(Records from a dataset)

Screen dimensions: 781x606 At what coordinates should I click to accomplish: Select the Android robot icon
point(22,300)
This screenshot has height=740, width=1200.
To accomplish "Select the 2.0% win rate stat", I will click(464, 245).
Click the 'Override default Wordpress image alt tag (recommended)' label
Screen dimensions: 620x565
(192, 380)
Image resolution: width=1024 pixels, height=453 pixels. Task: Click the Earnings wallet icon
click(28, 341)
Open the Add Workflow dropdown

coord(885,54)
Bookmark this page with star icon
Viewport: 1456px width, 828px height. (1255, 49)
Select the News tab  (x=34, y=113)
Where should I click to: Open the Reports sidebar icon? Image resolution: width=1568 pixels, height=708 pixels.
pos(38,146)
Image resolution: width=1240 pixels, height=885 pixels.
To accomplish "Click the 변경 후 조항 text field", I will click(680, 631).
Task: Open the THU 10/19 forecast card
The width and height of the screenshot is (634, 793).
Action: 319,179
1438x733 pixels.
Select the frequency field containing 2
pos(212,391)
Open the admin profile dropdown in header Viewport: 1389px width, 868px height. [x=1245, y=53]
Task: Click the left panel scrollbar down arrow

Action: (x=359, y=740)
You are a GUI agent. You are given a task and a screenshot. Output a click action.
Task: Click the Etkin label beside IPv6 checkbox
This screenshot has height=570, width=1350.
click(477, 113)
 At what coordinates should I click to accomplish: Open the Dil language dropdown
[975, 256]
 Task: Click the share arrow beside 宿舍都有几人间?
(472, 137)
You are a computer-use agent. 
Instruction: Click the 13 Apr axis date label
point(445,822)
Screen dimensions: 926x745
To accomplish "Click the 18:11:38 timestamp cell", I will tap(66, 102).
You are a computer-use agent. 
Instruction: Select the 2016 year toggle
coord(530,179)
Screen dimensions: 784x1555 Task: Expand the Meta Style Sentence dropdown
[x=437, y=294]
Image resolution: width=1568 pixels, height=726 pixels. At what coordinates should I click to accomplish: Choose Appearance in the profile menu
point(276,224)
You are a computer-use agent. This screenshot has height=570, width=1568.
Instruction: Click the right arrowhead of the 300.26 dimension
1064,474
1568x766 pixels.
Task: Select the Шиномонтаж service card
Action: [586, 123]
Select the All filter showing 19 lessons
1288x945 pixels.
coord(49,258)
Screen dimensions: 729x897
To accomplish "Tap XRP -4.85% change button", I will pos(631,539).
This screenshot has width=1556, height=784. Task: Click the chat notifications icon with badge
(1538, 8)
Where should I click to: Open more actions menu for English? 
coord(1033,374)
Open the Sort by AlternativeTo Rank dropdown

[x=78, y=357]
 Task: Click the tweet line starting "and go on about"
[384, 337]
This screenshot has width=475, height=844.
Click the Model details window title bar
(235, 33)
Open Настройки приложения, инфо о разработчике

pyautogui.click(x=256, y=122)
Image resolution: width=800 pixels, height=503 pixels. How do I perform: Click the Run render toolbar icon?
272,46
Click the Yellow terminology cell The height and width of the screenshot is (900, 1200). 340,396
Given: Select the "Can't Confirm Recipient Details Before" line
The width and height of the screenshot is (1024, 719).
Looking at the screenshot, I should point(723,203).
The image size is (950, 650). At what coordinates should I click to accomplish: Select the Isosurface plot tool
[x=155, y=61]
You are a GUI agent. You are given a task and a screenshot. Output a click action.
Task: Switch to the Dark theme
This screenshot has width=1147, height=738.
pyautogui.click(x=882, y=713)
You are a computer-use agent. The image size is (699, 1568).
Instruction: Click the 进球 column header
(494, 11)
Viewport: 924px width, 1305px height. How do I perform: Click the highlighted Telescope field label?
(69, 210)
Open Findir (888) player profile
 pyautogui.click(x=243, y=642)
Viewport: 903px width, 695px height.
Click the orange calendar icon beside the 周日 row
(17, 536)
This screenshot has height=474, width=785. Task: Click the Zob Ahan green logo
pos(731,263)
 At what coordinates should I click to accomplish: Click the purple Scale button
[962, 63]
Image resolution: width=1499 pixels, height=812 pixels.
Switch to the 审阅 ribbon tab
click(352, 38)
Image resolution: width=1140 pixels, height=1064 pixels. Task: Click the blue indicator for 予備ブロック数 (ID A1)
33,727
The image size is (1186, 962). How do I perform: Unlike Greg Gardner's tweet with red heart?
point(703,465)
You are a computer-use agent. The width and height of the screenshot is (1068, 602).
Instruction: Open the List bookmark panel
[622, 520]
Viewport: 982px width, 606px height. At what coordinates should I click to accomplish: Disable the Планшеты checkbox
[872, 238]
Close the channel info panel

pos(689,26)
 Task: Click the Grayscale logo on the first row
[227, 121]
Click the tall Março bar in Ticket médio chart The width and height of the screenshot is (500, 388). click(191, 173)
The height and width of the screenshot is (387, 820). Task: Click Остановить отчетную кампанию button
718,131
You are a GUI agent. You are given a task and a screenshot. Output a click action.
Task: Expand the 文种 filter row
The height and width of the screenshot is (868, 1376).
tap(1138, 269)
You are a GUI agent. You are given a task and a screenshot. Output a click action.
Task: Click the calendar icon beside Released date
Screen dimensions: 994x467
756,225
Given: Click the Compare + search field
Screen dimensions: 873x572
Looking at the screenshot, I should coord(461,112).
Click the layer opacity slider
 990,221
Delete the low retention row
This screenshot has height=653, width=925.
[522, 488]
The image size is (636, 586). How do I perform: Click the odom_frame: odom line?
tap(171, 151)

EXERCISE OBJECTIVE:
Select every line above that contains the word "computer", and copy it.

EXERCISE RESULT:
You are a computer-use agent. 
You are a computer-use agent. 
You are a computer-use agent. This screenshot has height=570, width=1568.
You are a computer-use agent. The image size is (699, 1568).
You are a computer-use agent. The width and height of the screenshot is (1068, 602).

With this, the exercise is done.